Jakarta, Cyberinfonesia – Komisi Pemberantasan Korupsi (KPK) terus mendalami praktik korupsi dalam penyelenggaraan ibadah haji. Lembaga antirasuah itu resmi membuka penyidikan dugaan korupsi terkait penentuan kuota dan pelaksanaan ibadah haji tahun 2023-2024 di Kementerian Agama (Kemenag).
Ketua KPK Setyo Budiyanto menjelaskan, penyidik saat ini sedang menelusuri aliran dana dengan menggandeng Pusat Pelaporan dan Analisis Transaksi Keuangan (PPATK).
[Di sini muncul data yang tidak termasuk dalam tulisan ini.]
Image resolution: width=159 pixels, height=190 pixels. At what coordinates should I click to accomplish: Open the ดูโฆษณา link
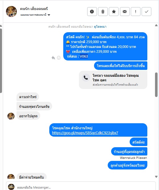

Penelusuran rekening menjadi langkah penting untuk memastikan adanya transaksi mencurigakan yang berkaitan dengan dugaan korupsi kuota haji.
“Itu pasti dilakukan koordinasi dengan pihak PPATK. Hasil kerja sama itu nantinya berupa dokumen penelusuran rekening. Dari situ bisa dipastikan apakah informasi itu benar atau tidak. Saat ini prosesnya masih berjalan,” ujar Setyo di Gedung Merah Putih KPK, Jakarta, terbitkan Senin (18/8/2025).
Setiap kasus besar, kata Setyo menyangkut dugaan korupsi dengan aliran uang dalam jumlah besar, KPK selalu bekerja sama dengan lembaga tersebut. Hasil analisis PPATK nantinya akan memperkuat konstruksi perkara yang sedang ditangani.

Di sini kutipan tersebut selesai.